> _Task goal_: Your answer should consist of all lines in the listing that hold the word "will".

> _The records_:
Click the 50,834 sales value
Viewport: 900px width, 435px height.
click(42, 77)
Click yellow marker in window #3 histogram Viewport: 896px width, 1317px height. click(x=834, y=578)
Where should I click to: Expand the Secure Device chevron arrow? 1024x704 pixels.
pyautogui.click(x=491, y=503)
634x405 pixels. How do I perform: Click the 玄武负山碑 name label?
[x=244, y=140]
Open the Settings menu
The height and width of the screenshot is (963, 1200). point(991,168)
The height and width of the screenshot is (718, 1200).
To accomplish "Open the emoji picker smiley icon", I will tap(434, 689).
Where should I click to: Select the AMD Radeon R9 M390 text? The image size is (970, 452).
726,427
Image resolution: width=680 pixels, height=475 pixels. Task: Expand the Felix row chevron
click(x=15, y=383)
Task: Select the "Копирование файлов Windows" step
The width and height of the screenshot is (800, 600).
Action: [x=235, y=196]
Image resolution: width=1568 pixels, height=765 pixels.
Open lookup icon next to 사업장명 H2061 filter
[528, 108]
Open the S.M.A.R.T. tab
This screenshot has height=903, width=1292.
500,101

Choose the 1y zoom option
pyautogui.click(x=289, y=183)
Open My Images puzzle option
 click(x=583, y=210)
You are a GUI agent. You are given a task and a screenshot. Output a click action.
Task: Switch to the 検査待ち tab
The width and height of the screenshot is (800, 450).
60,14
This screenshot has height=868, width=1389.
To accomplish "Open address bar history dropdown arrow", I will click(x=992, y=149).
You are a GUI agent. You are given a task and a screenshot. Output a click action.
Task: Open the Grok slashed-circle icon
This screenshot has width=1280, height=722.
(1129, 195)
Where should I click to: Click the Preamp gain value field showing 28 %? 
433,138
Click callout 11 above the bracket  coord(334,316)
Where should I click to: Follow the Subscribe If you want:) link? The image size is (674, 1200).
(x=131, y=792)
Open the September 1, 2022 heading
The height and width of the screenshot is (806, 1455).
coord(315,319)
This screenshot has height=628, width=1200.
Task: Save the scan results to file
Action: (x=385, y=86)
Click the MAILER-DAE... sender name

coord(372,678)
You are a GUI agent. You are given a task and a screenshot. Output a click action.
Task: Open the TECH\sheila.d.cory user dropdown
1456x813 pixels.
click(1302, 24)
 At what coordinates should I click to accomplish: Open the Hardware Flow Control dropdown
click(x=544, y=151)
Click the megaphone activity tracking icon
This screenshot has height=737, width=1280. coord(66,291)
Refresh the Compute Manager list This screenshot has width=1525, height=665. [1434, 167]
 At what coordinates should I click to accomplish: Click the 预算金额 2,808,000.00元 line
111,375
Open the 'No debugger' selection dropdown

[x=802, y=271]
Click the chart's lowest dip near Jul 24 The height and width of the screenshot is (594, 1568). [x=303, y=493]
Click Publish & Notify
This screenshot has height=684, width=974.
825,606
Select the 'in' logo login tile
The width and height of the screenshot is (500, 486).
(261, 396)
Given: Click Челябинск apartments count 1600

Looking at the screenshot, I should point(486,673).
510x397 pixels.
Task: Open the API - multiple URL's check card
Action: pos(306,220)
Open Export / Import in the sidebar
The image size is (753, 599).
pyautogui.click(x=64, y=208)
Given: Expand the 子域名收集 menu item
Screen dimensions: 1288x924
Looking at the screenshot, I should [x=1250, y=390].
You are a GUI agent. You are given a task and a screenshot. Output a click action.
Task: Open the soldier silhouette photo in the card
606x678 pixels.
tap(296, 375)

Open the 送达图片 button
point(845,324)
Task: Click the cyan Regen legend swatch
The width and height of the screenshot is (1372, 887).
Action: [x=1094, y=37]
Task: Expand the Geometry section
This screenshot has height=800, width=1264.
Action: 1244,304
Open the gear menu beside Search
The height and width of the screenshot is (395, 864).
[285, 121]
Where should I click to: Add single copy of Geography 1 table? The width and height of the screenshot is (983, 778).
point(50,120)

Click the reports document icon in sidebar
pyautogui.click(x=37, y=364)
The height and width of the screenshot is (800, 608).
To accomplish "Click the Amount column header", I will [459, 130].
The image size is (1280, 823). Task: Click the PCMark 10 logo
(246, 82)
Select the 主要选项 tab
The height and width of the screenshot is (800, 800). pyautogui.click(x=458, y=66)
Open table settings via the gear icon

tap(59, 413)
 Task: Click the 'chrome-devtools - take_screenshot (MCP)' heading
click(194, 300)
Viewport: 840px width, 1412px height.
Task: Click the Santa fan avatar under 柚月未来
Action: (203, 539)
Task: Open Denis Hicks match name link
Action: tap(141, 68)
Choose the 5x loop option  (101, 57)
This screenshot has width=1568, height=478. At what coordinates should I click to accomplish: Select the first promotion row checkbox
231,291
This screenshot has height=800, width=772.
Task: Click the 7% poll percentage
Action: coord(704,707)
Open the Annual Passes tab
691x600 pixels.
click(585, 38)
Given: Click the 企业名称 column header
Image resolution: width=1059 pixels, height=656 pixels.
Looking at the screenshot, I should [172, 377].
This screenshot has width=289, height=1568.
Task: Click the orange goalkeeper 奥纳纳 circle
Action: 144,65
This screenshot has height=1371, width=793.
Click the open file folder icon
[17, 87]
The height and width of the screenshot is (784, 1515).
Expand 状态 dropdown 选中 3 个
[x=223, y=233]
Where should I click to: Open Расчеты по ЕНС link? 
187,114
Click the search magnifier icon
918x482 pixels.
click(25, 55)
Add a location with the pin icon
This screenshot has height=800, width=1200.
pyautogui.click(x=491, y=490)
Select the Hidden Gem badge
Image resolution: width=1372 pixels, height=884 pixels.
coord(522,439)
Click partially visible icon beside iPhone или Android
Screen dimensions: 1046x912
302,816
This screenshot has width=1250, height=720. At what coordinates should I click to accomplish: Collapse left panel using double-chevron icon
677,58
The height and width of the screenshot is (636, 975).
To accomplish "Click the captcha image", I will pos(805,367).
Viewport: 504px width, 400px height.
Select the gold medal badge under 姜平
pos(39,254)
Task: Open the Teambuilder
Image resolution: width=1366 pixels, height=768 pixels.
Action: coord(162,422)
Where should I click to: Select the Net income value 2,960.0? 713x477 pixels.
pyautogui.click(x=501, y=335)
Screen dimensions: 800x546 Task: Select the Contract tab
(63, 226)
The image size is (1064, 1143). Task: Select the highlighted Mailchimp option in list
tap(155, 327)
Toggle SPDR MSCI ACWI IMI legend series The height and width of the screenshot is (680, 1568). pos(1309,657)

> _Solution_:
To accomplish "Open the emoji picker smiley icon", I will tap(434, 689).
To accomplish "Open address bar history dropdown arrow", I will click(x=992, y=149).
To accomplish "Click the Amount column header", I will [459, 130].
To accomplish "Click the captcha image", I will pos(805,367).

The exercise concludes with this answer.